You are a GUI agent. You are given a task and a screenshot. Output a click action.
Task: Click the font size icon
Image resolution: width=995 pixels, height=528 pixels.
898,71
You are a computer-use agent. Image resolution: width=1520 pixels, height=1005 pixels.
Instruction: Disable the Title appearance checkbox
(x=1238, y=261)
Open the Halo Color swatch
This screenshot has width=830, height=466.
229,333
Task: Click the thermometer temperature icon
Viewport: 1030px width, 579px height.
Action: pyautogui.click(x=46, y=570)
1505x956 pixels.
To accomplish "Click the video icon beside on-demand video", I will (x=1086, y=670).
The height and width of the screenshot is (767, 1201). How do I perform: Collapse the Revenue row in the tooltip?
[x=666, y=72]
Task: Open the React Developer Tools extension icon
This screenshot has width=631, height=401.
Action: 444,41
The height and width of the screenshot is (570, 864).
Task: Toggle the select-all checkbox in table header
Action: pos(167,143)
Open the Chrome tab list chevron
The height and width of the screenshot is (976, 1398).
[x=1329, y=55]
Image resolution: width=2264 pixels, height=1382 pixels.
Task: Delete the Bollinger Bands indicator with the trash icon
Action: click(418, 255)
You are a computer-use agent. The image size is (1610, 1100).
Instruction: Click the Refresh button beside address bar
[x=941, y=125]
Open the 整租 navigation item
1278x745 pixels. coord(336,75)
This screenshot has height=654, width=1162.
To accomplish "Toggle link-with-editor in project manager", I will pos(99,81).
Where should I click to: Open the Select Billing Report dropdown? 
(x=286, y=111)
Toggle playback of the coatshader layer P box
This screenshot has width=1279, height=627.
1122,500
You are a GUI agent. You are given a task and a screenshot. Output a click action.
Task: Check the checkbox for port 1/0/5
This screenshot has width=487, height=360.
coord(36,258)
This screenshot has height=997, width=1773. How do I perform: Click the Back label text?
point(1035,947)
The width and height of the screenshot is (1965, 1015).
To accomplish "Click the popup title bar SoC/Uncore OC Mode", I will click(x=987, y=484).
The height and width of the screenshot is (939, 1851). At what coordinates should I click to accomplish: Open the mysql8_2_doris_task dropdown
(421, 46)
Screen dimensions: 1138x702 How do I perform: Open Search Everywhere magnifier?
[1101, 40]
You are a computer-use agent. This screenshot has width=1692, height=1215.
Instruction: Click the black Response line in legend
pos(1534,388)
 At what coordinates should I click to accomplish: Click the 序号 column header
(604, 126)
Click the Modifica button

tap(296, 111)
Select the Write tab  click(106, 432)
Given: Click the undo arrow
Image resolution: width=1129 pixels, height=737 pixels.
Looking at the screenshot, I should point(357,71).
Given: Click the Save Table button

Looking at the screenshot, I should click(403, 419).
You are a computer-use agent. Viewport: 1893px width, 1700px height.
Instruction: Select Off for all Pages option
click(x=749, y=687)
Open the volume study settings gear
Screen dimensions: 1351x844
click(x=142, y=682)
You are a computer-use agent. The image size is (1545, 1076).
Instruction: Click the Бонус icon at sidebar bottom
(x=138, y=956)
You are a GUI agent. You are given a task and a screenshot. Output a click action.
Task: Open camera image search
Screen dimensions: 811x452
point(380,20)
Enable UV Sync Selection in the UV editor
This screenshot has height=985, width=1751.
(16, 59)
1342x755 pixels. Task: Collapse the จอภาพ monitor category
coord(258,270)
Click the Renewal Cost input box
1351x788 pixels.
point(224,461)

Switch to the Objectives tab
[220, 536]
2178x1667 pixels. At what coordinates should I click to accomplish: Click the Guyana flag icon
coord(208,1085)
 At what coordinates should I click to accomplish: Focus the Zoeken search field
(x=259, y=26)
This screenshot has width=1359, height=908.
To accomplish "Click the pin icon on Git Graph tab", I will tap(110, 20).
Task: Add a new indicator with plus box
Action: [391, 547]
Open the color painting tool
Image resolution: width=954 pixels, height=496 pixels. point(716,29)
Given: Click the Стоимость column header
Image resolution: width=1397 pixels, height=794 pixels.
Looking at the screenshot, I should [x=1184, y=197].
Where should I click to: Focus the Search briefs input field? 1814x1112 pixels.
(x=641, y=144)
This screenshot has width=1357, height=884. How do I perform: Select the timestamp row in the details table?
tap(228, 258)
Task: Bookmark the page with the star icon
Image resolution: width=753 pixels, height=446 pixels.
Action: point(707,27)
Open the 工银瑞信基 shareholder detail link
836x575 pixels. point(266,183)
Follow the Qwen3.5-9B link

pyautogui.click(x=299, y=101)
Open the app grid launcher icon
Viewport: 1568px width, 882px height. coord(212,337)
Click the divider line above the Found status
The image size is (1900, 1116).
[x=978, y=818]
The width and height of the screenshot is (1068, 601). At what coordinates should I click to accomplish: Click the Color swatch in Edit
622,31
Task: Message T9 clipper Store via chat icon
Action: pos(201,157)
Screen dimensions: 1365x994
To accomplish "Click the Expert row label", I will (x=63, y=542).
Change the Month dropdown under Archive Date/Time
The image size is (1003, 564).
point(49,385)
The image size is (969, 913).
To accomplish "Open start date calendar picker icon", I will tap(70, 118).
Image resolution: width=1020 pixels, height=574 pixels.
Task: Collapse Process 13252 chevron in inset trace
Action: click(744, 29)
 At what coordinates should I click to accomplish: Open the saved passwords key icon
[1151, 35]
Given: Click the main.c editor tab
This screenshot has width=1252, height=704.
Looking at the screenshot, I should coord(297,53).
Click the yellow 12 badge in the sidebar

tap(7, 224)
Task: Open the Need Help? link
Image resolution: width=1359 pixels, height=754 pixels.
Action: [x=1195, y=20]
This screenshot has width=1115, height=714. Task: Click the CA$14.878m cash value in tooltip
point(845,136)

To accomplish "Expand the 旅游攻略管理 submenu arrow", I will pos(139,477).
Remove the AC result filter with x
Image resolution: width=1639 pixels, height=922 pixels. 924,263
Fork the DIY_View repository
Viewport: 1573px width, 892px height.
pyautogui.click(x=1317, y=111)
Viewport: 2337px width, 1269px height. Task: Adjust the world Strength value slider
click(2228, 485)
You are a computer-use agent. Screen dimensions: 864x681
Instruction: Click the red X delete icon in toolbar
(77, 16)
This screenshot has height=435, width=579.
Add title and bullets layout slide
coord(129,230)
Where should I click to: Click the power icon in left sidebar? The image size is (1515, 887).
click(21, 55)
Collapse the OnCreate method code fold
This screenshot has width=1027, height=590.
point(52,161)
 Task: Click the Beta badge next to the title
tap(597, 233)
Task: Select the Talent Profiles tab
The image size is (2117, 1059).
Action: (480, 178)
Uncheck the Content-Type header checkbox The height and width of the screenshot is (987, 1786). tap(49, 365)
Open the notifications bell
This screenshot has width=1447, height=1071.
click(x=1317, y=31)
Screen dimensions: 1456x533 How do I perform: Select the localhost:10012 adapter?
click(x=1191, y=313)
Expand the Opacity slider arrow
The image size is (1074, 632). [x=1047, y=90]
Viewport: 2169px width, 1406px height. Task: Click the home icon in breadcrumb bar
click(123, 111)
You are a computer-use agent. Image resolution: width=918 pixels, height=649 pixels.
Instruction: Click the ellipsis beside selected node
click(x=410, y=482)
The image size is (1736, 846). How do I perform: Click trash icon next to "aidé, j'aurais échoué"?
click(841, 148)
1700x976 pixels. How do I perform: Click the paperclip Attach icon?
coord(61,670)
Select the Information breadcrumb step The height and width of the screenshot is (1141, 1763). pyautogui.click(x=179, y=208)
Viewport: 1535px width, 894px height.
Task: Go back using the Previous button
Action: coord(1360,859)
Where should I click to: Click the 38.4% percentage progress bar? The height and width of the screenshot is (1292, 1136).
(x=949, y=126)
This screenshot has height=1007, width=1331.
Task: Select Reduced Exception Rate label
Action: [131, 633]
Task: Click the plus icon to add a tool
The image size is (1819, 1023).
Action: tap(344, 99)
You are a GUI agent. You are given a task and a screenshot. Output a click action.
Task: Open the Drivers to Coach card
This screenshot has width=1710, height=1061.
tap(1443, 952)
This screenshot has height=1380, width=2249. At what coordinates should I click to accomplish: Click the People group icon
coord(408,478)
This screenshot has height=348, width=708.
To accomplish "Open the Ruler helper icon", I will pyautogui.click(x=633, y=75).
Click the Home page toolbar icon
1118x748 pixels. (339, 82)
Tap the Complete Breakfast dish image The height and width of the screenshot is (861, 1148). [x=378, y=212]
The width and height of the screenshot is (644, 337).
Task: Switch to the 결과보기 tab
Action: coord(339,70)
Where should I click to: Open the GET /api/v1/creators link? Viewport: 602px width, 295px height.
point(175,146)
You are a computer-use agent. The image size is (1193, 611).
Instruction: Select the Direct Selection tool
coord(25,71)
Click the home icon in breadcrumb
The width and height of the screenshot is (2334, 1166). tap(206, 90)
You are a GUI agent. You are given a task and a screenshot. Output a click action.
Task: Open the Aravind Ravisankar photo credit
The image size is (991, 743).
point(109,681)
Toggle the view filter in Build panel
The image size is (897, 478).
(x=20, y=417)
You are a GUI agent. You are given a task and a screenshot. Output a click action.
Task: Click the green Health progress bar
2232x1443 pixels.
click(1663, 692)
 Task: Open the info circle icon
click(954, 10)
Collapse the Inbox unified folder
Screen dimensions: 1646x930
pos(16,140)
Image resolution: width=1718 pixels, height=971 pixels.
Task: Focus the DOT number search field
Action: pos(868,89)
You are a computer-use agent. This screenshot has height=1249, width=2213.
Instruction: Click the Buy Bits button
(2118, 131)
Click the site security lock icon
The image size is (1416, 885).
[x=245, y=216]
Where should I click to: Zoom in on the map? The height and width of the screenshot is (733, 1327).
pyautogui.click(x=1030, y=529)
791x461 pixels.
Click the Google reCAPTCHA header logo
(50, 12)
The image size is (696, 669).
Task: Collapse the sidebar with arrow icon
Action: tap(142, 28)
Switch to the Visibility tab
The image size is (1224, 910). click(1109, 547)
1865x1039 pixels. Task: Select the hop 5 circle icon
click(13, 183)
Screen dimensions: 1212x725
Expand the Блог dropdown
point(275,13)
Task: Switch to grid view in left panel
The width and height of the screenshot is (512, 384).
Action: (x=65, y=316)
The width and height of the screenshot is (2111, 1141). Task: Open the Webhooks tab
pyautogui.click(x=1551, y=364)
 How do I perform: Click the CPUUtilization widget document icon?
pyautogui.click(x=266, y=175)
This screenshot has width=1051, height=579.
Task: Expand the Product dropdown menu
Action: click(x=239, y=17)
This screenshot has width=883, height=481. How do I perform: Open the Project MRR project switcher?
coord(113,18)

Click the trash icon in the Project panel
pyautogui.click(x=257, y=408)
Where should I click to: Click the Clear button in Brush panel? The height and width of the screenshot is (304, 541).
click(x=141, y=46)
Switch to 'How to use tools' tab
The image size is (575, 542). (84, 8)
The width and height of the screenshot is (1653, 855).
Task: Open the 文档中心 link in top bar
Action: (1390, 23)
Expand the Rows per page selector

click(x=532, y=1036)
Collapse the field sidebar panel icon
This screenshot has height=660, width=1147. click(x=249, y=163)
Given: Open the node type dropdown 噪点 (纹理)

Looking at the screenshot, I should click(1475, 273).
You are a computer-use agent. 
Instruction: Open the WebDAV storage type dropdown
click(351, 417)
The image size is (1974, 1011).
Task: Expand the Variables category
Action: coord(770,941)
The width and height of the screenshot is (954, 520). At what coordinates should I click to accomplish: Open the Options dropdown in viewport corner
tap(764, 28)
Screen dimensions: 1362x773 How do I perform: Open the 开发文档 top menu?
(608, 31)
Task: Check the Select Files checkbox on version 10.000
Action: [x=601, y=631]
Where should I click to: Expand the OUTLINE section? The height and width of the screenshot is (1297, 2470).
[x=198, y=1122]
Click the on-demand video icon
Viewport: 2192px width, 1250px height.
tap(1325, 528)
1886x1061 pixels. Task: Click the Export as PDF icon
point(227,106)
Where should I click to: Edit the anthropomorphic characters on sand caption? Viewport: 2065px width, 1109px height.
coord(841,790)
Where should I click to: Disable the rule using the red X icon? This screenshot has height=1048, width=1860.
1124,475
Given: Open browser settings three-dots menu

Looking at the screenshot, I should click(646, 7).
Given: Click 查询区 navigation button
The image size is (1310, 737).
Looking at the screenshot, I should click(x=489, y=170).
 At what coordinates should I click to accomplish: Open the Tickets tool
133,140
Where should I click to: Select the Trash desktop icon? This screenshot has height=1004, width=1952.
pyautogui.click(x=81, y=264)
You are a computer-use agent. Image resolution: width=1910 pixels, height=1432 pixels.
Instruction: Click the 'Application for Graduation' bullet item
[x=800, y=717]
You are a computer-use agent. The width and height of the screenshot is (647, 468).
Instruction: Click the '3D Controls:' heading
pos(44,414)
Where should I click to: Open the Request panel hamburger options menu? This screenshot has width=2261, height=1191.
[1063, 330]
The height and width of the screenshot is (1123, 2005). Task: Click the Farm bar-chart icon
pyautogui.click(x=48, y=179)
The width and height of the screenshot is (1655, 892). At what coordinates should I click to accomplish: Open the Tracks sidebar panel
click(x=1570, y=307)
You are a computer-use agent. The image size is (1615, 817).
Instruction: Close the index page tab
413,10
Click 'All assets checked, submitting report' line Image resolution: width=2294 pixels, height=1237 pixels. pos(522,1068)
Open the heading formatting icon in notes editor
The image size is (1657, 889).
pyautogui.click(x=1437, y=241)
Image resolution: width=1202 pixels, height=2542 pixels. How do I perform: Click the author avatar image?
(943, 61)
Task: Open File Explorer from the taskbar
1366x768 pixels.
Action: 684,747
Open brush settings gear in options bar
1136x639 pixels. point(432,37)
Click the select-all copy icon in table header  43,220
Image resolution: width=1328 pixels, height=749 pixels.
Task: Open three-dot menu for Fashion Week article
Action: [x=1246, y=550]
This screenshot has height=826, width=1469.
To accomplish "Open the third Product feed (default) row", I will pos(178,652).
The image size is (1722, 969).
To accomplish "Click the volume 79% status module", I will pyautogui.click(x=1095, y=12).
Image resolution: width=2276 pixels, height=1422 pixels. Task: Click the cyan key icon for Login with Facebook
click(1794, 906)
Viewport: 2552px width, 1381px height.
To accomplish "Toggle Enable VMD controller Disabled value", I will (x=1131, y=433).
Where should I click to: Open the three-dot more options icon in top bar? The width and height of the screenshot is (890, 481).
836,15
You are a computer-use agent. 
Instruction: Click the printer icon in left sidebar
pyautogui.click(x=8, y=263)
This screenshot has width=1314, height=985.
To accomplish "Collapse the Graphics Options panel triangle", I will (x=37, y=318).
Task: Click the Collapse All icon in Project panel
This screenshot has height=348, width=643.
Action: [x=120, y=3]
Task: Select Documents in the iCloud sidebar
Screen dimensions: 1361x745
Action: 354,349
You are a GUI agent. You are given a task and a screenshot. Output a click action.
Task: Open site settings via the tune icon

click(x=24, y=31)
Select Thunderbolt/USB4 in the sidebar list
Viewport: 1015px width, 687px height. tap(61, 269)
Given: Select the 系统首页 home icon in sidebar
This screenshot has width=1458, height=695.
---+---
> [What this task involves] Count how many of the lines in the material include the word "video", and state that number without anything else.

> [Answer space] 2